Collection entries
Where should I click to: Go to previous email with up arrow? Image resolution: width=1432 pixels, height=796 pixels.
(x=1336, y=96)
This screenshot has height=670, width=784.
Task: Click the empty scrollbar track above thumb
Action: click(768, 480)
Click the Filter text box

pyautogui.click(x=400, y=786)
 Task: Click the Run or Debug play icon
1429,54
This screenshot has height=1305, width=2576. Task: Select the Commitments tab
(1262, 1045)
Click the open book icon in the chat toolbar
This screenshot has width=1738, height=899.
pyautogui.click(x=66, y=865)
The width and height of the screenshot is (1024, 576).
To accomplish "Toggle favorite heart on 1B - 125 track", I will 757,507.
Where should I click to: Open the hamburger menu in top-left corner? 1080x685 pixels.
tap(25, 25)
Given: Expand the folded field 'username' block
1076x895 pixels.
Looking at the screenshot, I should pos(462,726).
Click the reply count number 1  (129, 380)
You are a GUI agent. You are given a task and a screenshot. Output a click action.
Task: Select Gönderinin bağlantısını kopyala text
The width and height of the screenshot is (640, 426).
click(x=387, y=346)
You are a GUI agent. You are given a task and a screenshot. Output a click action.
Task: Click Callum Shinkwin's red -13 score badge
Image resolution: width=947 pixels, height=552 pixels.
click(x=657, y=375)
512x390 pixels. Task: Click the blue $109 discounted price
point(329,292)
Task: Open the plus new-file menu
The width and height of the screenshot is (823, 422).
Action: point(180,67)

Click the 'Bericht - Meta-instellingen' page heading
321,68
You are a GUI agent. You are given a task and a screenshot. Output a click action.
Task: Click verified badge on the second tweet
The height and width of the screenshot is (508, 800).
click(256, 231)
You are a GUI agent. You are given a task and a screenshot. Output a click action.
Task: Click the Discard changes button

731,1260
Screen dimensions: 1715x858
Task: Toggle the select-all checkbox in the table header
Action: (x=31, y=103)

What to produce: Rewrite all of the rows above, substituting "interface agent" for every occurrence of "GUI agent" and leaving everything else unchanged.

Reply:
Where should I click to: Go to previous email with up arrow? Image resolution: width=1432 pixels, height=796 pixels.
(x=1336, y=96)
This screenshot has height=670, width=784.
Task: Click the empty scrollbar track above thumb
Action: click(768, 480)
Click the Filter text box

pyautogui.click(x=400, y=786)
 Task: Click the Run or Debug play icon
1429,54
This screenshot has height=1305, width=2576. Task: Select the Commitments tab
(1262, 1045)
Click the open book icon in the chat toolbar
This screenshot has width=1738, height=899.
pyautogui.click(x=66, y=865)
The width and height of the screenshot is (1024, 576).
To accomplish "Toggle favorite heart on 1B - 125 track", I will 757,507.
Where should I click to: Open the hamburger menu in top-left corner? 1080x685 pixels.
tap(25, 25)
Given: Expand the folded field 'username' block
1076x895 pixels.
Looking at the screenshot, I should pos(462,726).
Click the reply count number 1  (129, 380)
You are a interface agent. You are given a task and a screenshot. Output a click action.
Task: Select Gönderinin bağlantısını kopyala text
The width and height of the screenshot is (640, 426).
click(x=387, y=346)
You are a interface agent. You are given a task and a screenshot. Output a click action.
Task: Click Callum Shinkwin's red -13 score badge
Image resolution: width=947 pixels, height=552 pixels.
click(x=657, y=375)
512x390 pixels. Task: Click the blue $109 discounted price
point(329,292)
Task: Open the plus new-file menu
The width and height of the screenshot is (823, 422).
Action: point(180,67)

Click the 'Bericht - Meta-instellingen' page heading
321,68
You are a interface agent. You are given a task and a screenshot. Output a click action.
Task: Click verified badge on the second tweet
The height and width of the screenshot is (508, 800).
click(256, 231)
You are a interface agent. You are given a task and a screenshot. Output a click action.
Task: Click the Discard changes button

731,1260
Screen dimensions: 1715x858
Task: Toggle the select-all checkbox in the table header
Action: (x=31, y=103)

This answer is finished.